» TASK OBJECTIVE:
Which lines of the data contain the string "Image"? Show each of them.

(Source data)
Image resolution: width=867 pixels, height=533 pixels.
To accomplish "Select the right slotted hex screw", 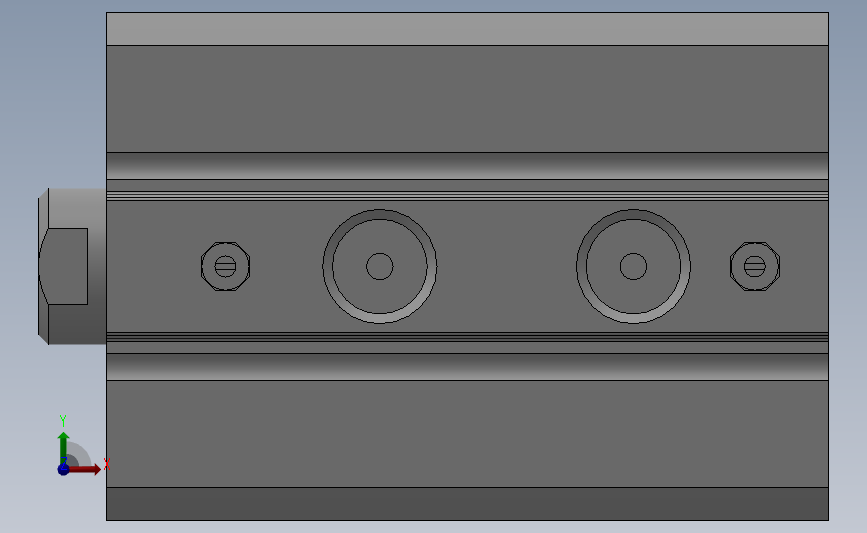I will coord(755,266).
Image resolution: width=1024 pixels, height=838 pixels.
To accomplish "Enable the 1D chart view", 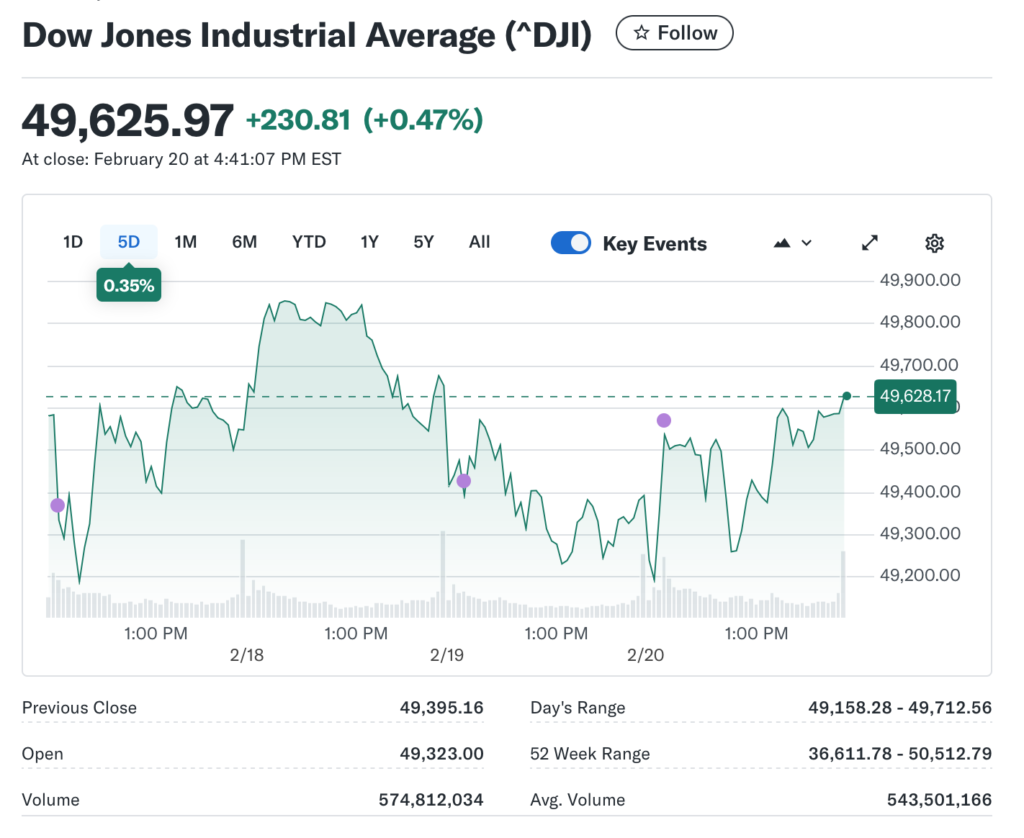I will tap(72, 242).
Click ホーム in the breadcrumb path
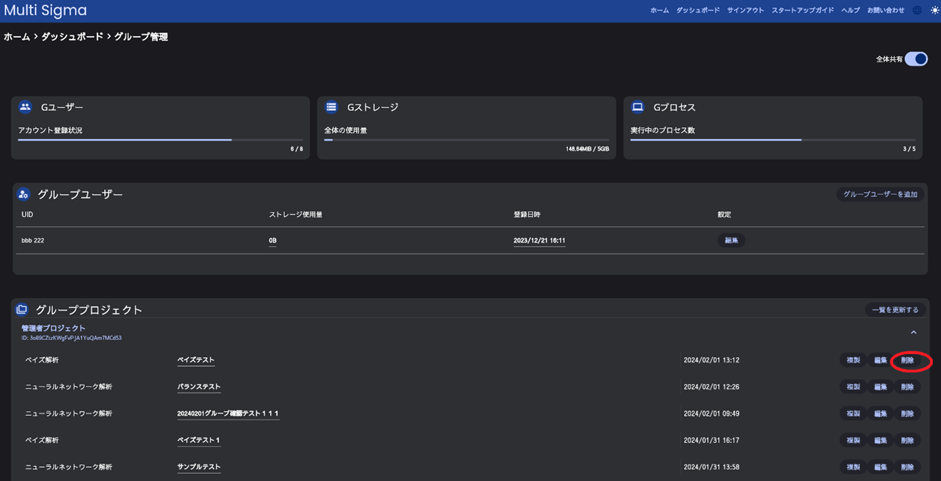This screenshot has height=481, width=941. (x=17, y=37)
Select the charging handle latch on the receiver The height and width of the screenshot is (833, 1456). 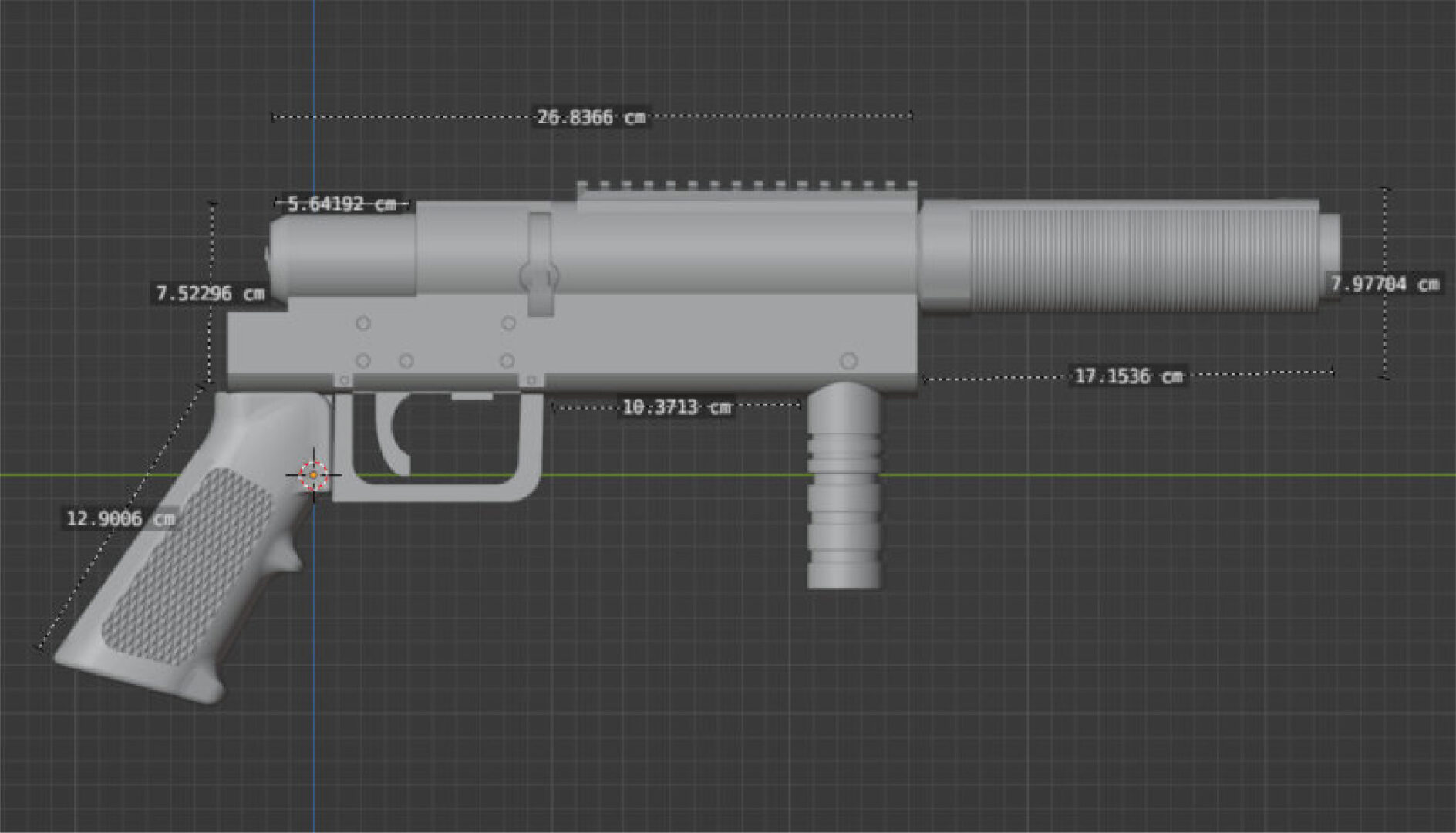point(539,266)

» SOLUTION TO THIS EXERCISE:
Image resolution: width=867 pixels, height=533 pixels.
Image resolution: width=1024 pixels, height=838 pixels.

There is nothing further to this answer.